No teacher can teach a class of children under those circumstances. No child can learn as well as he should, even with perfect attendance. The teacher is torn between pressing ahead regardless of attendance and trying her best to bring as many of her students along as possible.
Then there are the in-school behavior issues engendered by the kids who are far behind in their studies and unable to follow the lessons.
It snowballs. So, fix attendance whatever it takes.
In-school discipline.
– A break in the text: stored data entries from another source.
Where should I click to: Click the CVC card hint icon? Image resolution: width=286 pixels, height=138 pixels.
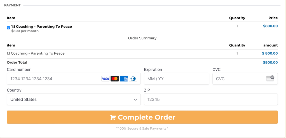point(270,79)
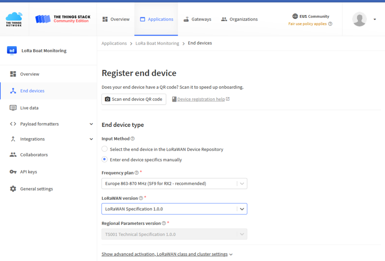Click the user profile avatar

pyautogui.click(x=359, y=19)

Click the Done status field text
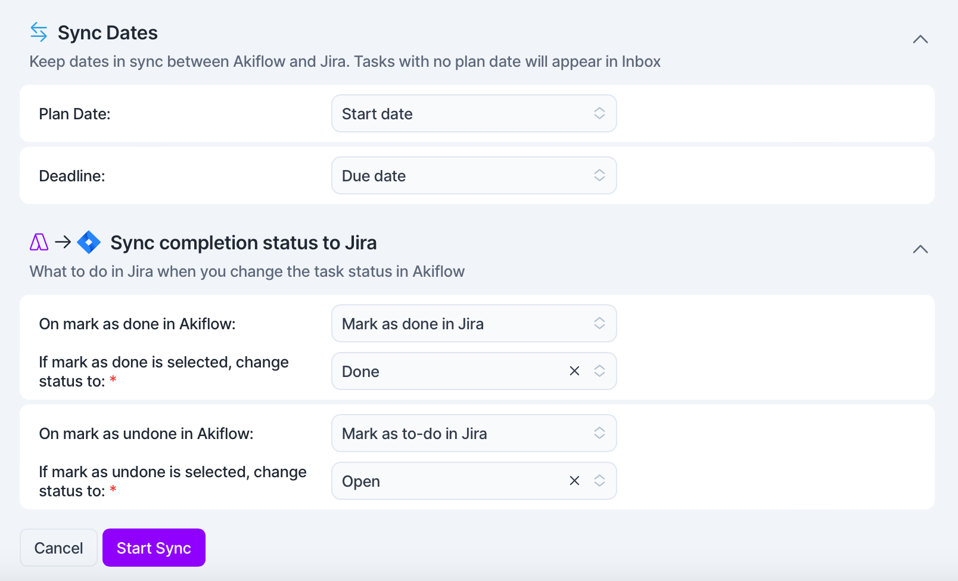(360, 372)
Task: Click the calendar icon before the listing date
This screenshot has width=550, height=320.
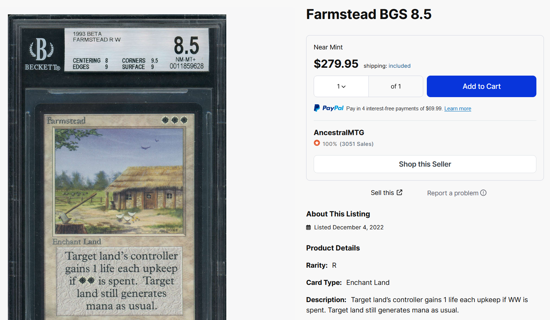Action: click(309, 227)
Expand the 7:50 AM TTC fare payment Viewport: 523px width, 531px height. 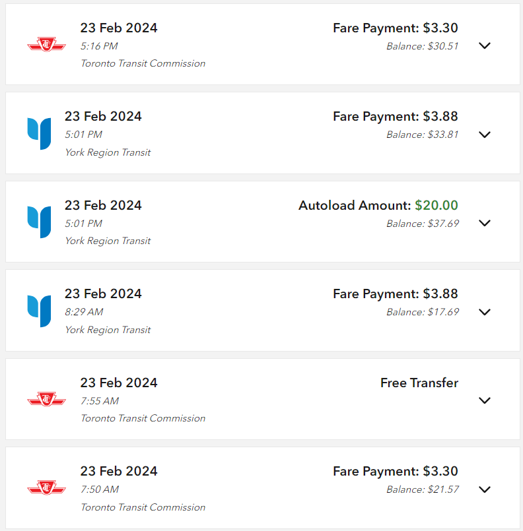(x=485, y=489)
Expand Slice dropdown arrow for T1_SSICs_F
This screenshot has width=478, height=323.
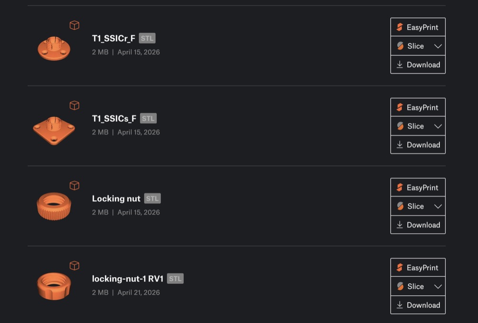click(438, 126)
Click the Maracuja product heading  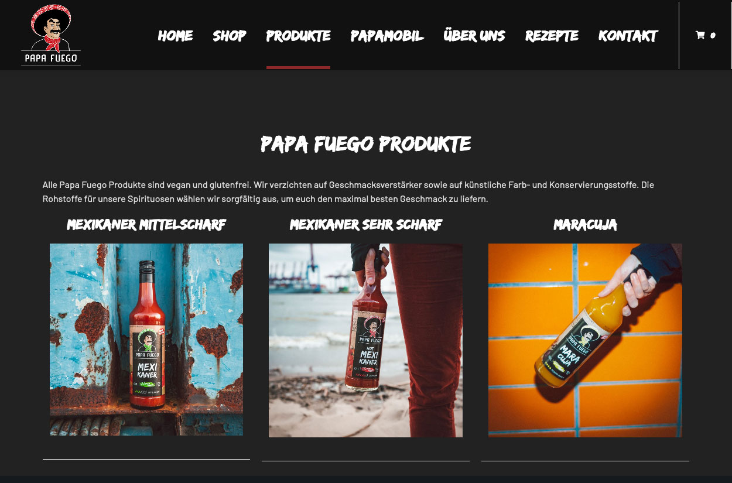(x=585, y=225)
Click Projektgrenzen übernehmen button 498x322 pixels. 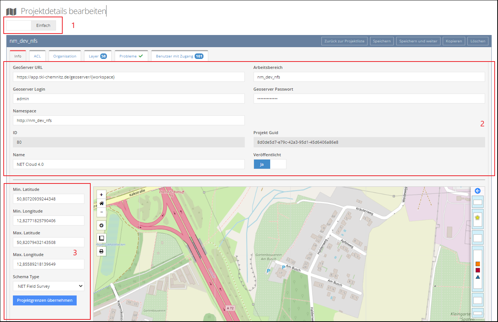pyautogui.click(x=45, y=300)

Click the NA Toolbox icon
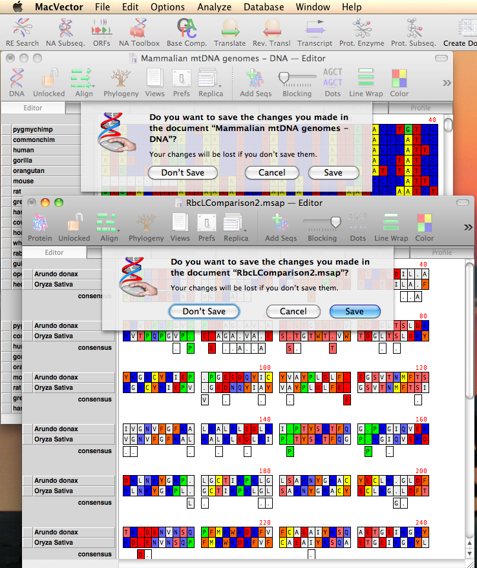(139, 28)
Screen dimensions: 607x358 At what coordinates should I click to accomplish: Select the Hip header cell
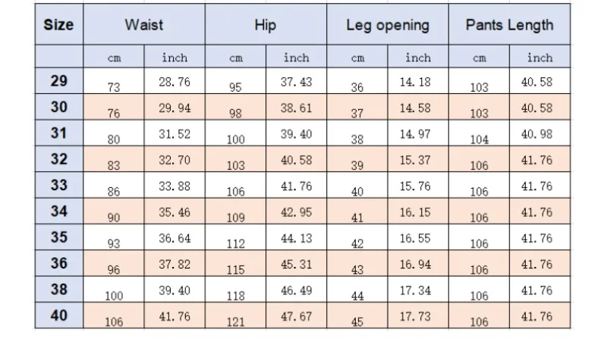click(x=266, y=25)
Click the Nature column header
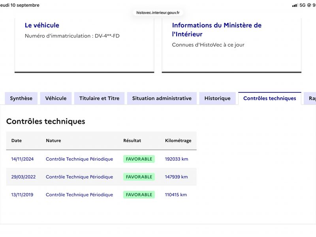The image size is (316, 237). point(53,141)
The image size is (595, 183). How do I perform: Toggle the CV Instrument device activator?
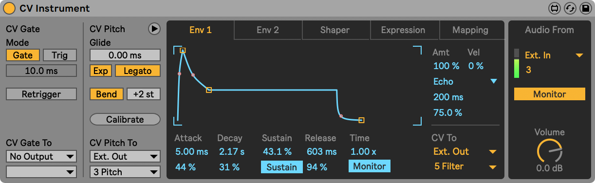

I again have written multiple columns about the abject failure of new systems of discipline in schools.
If you convened a panel tasked to design a system to destroy public schools in Virginia’s poorest urban areas, that panel would come up with restorative justice and multiple levels of discipline renamed “support.” It would also blame school resource officers for doing their jobs to protect the teachers and the law-abiding kids.
That is abject surrender to the false premise that poor minority kids can’t be made to behave and the false mantra of a school-to-prison pipeline that is, in fact, a neighborhood-to-prison pipeline.
Fix discipline whatever it takes. School Resource Officers, truant officers, counselors, social workers, psychologists, suspensions and expulsions are solutions, not problems.
Nursing profession disincentives. Virginia had a base of 67,340 registered nurses in 2020 and a projected requirement for 72,900 in 2030. On average in Virginia they make about $78,000 annually.
Across the country, they are employed as follows:
|Hospitals; state, local, and private||61%|
|Ambulatory healthcare services||18|
|Nursing and residential care facilities||6|
|Educational services; state, local, and private||3|
Adequate staff benefits the facility, the nurses, and the patients.
I have written here extensively about shortages of RNs in Virginia hospitals, in nursing homes and in government. If you want to read about how nursing satisfaction impacts patient outcomes and mortality, see this.
On the government side, the Virginia Department of Health has a massive shortfall in RNs serving in positions as inspectors of healthcare facilities and home health agencies.
Nursing patients is a dangerous job, and the physical pace and mental stresses of the work can be brutal. When staff shortages occur, the pressures on the remaining nurses worsen and the dangers to patients increase. Shift lengths increase to cover shortages. Nurses working beyond 10 hours were found to be 2.5 times more likely than nurses working shorter hours to report job dissatisfaction and symptoms of burnout.
RNs both treat patients and supervise their care by less qualified medical personnel.
The shortage of registered nurses in some hospitals and nursing homes and the shortage of state inspectors to report those shortages can combine to be a self-fulfilling prophecy of patient and nurse danger and nurse resignations. A bad working environment induces medical errors.
In that case, it really is a death spiral.
The state, unable to see the shortages, cannot intervene to at least reduce the risk by reducing or shutting down certain services.
In short, the Commonwealth cannot ensure safe healthcare facilities if it has no visibility into staff shortages. It does not. Fix that.
And then act to reduce or eliminate allowable capacities for services when staffing shortages necessitate it. That is what triage is for. Get regional health departments engaged in planning to supplement patient treatment in regional facilities with the capacity to help. The state may have to invest in medical transport in certain areas of the state.
Bottom line. The Virginia government, its nursing schools, schools of education and teaching and nursing professional organizations need to work to create plans to improve both production and retention of registered nurses and teachers.
I said I was not going to go into details and then did so anyway in a couple of instances of eliminating disincentives. I went there because it has been my experience over the years that when governments discuss personnel shortages, they try to solve them with money alone.
In the case of retaining nurses and teachers, money will help.
There is not only more to be done, but eliminating disincentives may prove more important.